In May 2005, Edelman spoke about trust in the PR industry itself:
According to the Edelman Trust Barometer, PR people rank far down the list of credible spokespeople. In fact, just above athletes and entertainers and just below lawyers.
His advice to his own industry in that interview was to offer more truth-telling:
PR should be seen as a spur to true interaction, not a barrier. We need to eschew the Clintonesque spin machine in favor of a more modern approach of truth will out.
Trust is complex in PR. It is one of several businesses which must manage two sets of client relationships—basically brokering one to the other. The same is true in real estate, executive search, re-insurance brokerage, and speaker bureaus.
A few days ago, Edelman’s personal blog touched on the role of PR and one of its constituents—the press.
I asked McCarthy [managing editor of CNN International] about the proper role of a PR firm. He said, “A PR firm is a vital part of the newsgathering process. You provide background information and make connections to the company. Our job is to scrutinize and interpret the facts provided by a PR person.”
…I will paraphrase a quote from Alex Jones, dean of the Shorenstein Center at Harvard, who said that PR should be about credible advocacy, while journalism continues to be an independent voice offering accountability reporting of important events.
[italics mine]
“Credible advocates,” whose facts will be “scrutinized and interpreted.” Hmmm.
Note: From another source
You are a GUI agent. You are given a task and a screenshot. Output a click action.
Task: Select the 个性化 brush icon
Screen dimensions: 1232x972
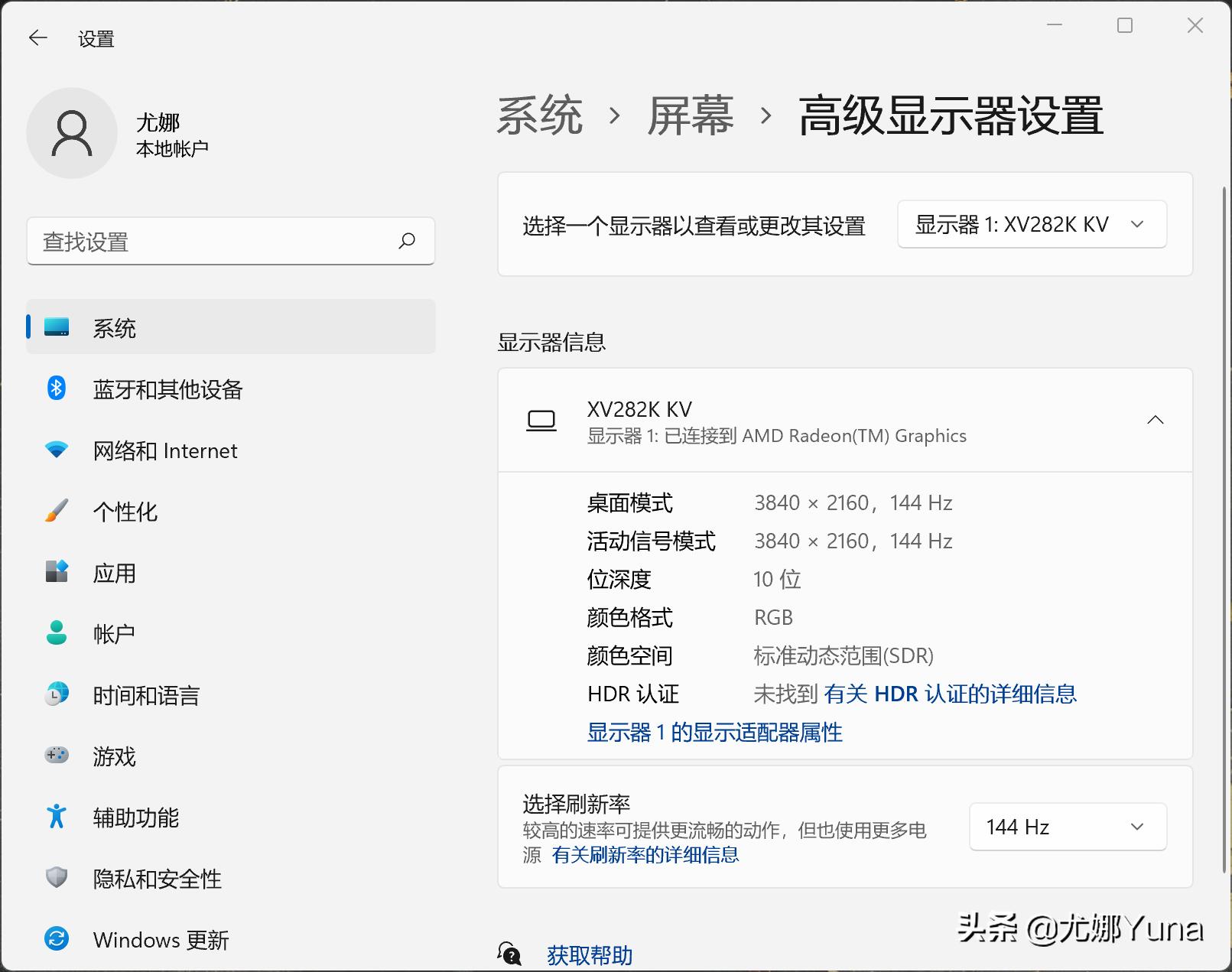57,511

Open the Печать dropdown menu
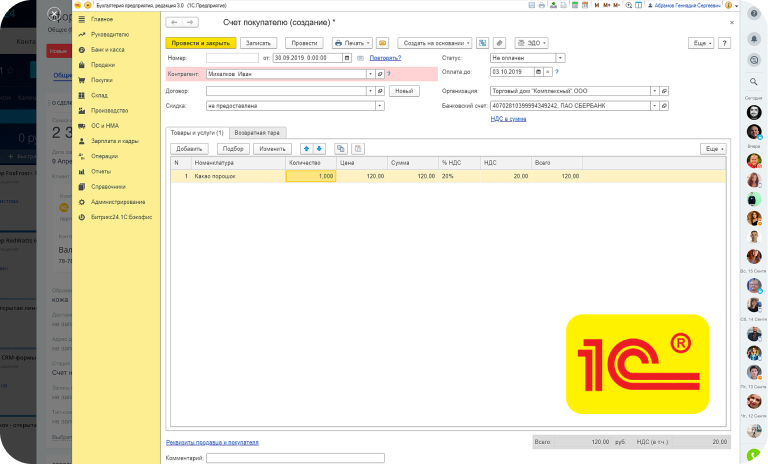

This strikes me as a pretty low hurdle for a professional services industry seeking to become more trusted.
First, why the adjective “credible?” Does anyone really want a non-credible advocate? (Reminds me of Nixon’s “I am not a crook”).
Secondly, the only profession I can think of that embraces advocacy is the law. Lawyers score low on trust because we don’t want them to be trusted—we want them to be advocates. Low trust is the price we pay, and we’re fine with it.
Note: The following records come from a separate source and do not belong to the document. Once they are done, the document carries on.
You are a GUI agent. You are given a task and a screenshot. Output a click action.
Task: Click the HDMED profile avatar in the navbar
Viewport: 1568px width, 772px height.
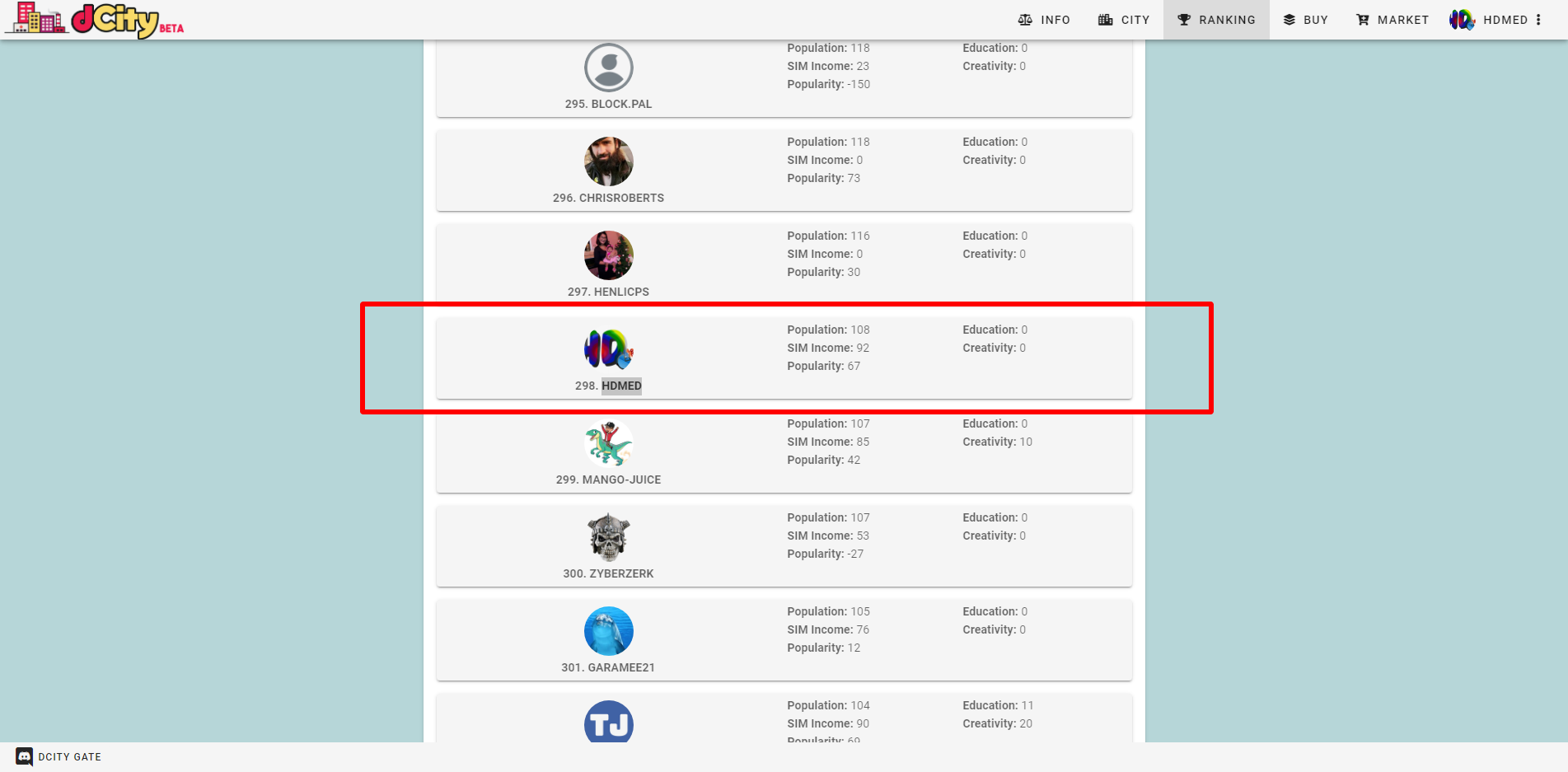click(x=1461, y=19)
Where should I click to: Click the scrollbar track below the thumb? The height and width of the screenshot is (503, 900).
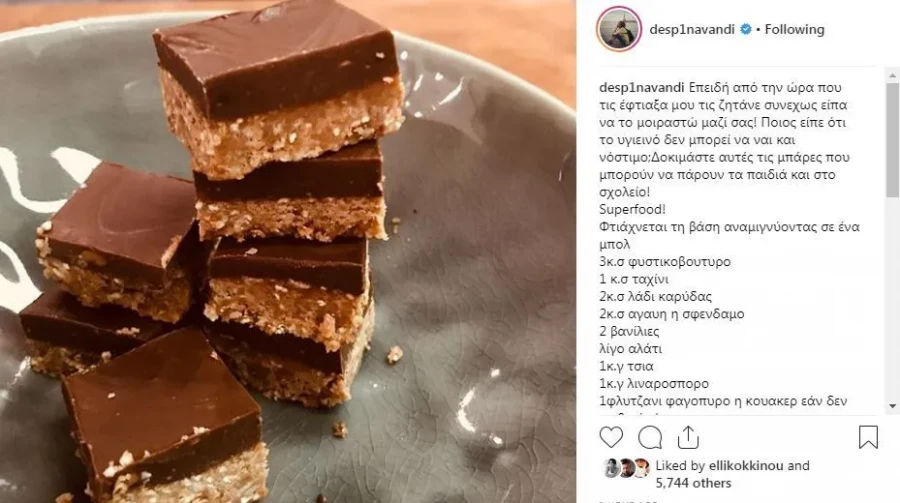click(x=893, y=299)
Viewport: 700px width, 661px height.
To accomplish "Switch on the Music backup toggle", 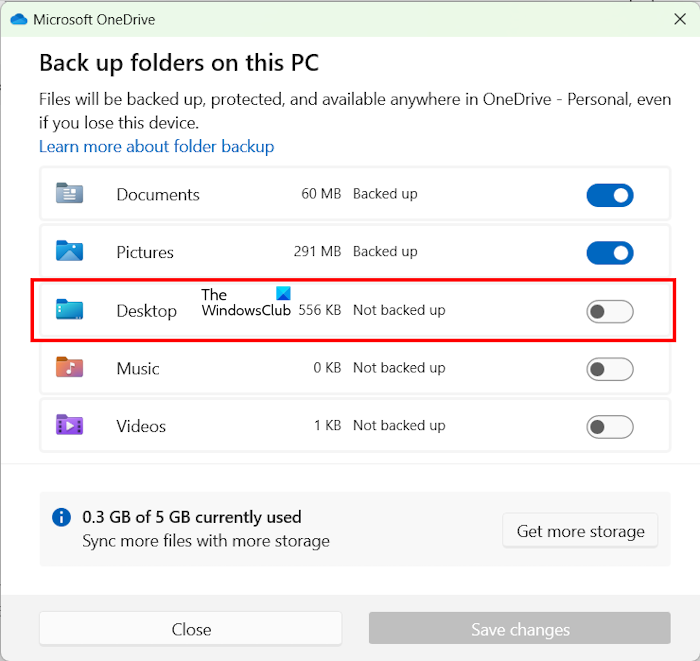I will (x=609, y=369).
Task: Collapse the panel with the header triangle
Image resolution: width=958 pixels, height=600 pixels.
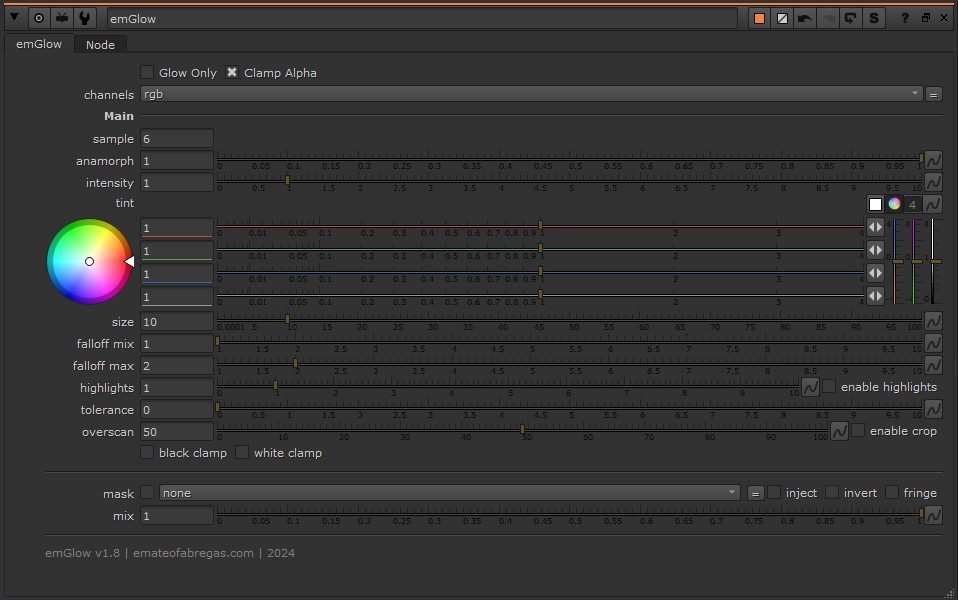Action: (x=14, y=18)
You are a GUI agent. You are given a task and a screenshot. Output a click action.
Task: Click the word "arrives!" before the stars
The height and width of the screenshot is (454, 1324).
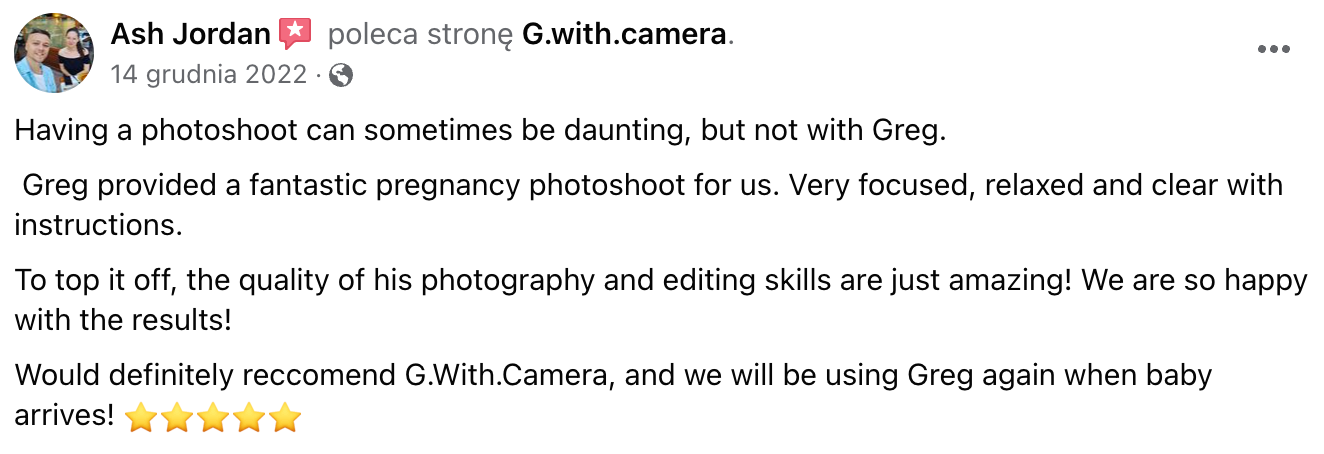[x=65, y=416]

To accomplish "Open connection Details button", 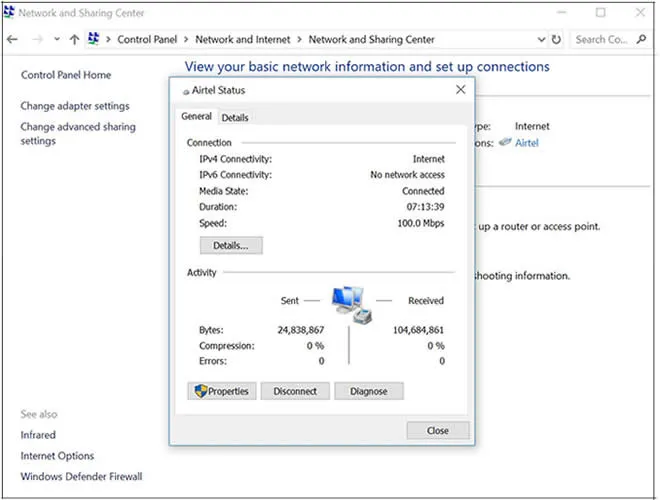I will [x=231, y=245].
But do journalists really want their agency to be an advocate for its clients? To have to scrutinize and interpret what the agency brings to the journalist? Let’s look at parallel professions.
What about sales—another area of persuasion? Buyers of complex B2B products and services won’t put up with having to “scrutinize and interpret” what salespeople tell them. A salesperson who described himself to a customer as a “credible advocate” for his company would be shown the door in many buying organizations, with words like, "I don’t need hustlers for your issues, I need someone intersted in solving my problems."
What about other dual-client industries? If you’re the client of an executive search firm, do you want to “scrutinize and interpret” its evaluation of candidates for you to hire? No—you want them to talk straight to you—no interpretation required. Do you want them to advocate for one candidate vs. another? Not unless it’s motivated by the client’s needs.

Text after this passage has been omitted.